> _WRITTEN EXERCISE_
Show each line in the entries that contains the word "logo", counting only matches with the same capitalization.

******************************

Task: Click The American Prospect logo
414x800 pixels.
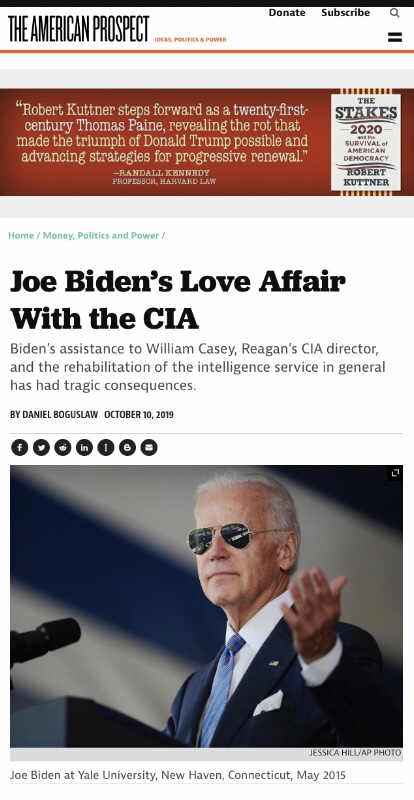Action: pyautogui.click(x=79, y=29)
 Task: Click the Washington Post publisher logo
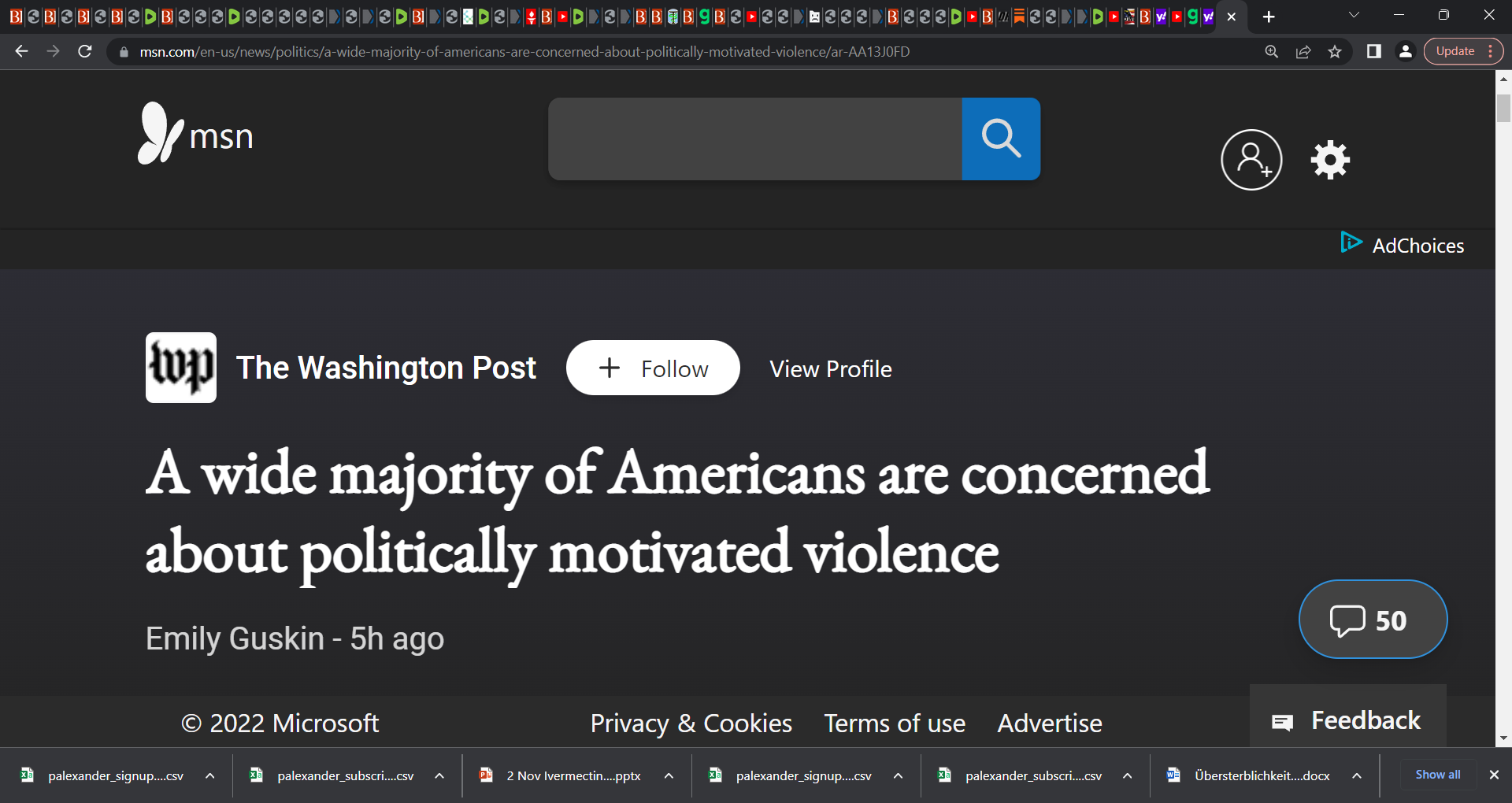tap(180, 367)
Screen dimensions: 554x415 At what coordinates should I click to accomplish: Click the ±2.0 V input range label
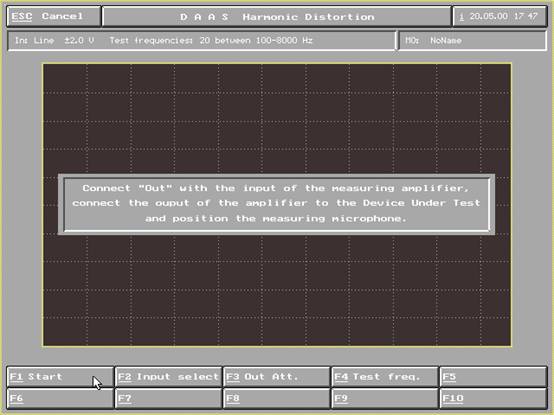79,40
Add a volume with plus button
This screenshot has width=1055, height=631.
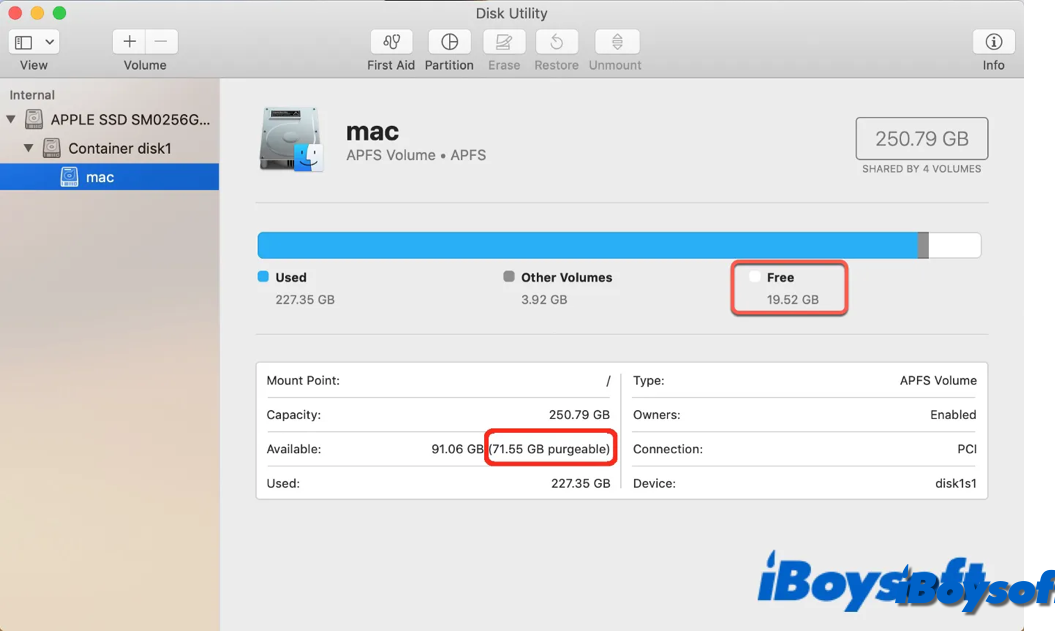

******************************

> _THE RESPONSE_
Task: Click The American Prospect logo
 Task: Click the Washington Post publisher logo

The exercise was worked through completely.